Benefits of Robust AI Security
If an attacker hijacks an AI system, they could change the underlying principles of how the AI behaves to favor certain outcomes. Or, a company may insert bias into its algorithms for profit. To protect against these threats, Asim Razzaq, co-founder and CEO of Yotascale, calls for increased algorithm transparency so that companies are more open and clear about the ethics behind their decisions.
“Why does Plutonium need a secure foundation? It can be used for good or bad. In the wrong hands, it can wipe out populations,” said Razzaq. Similarly, AI can be used for good or bad, and we must be careful and deliberate in its rollout.
As such, strong security will be critical to shelter AI from the aforementioned external threats. Robust security is essential to help protect the data used to train AI systems from unauthorized access or manipulation. Organizations will also need to ensure the accuracy and reliability of AI systems. To do so, security protocols can be used to verify the accuracy of data and algorithms and to detect any malicious activity or errors. This can help to reduce the risk of tampering, incorrect decisions, and unexpected results.

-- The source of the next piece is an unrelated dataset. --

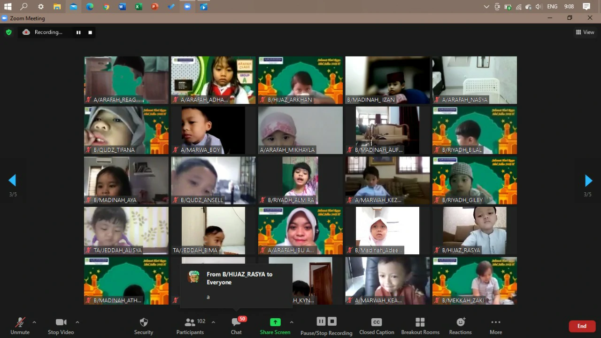This screenshot has height=338, width=601.
Task: Stop the cloud recording with the square button
Action: click(90, 32)
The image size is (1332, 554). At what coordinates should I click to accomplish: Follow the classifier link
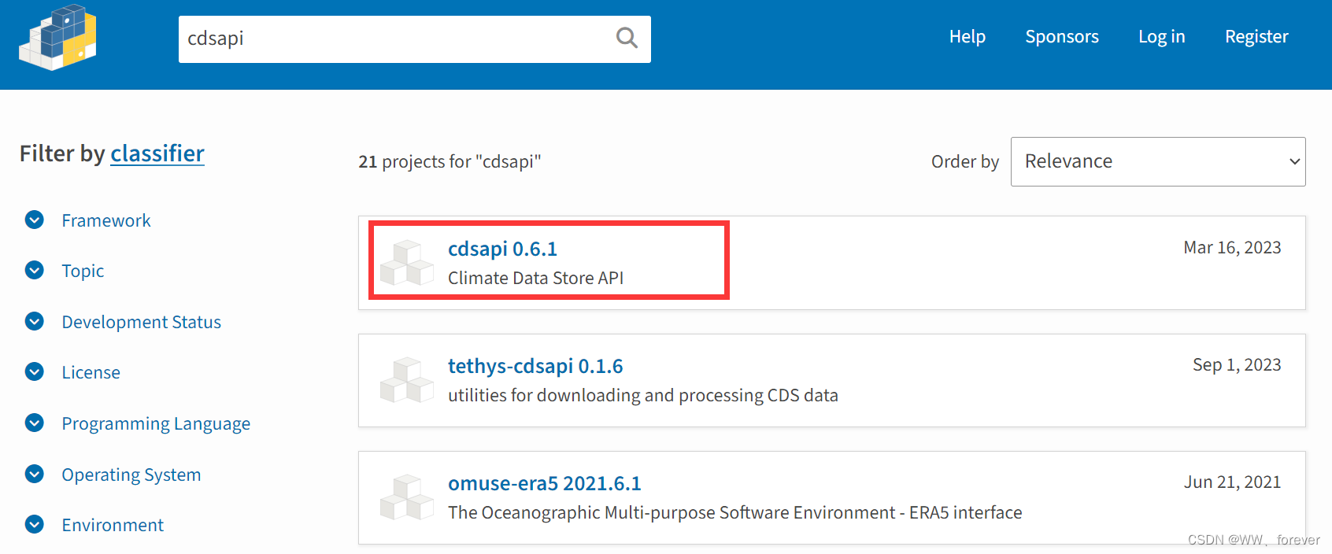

Finally, a strong security foundation can help to improve transparency. By using security measures such as logging and auditing, it is possible to trace the decisions made by AI systems and understand why they made those decisions. This can also help identify errors and malicious activity to improve the accuracy and reliability of AI.
We are in the very early stages of more widespread AI adoption. The current decade will truly set the course for how humanity will engage with advanced forms of automation. But it’s not just end-user-facing technologies that will change — AI/ML will become embedded within powerful software infrastructure, cloud automation, and innovative AI-as-a-Service offerings. These tools are largely positive, enabling more companies to leverage AI to free up their workforce and increase their bottom line. (The Acceleration Economy Top 10 AI and Hyperautomation shortlist –created for practitioners, by practitioners — features the most innovative vendors and solutions that can help define your AI and Hyperautomation agenda).
Yet, in order to ensure AI serves the betterment of humanity, it must be adequately protected, and the integrity of core algorithms must be free from ethical violations. In time, this will likely require more state-led governance. Now, individual organizations can play their part to ensure AI systems are safe from corruption. One way is to build an internal AI security team, or Center of Excellence, to oversee securing AI systems and educating employees on AI security best practices.
Another method is to develop internal security protocols and consistently apply them across an organization — especially around cloud-native technologies prone to abuse. Security protocols should include measures such as data encryption, access control, and logging. With the right methods in place, AI systems can be more secure and reliable and stave off the risks of errors and malicious activity.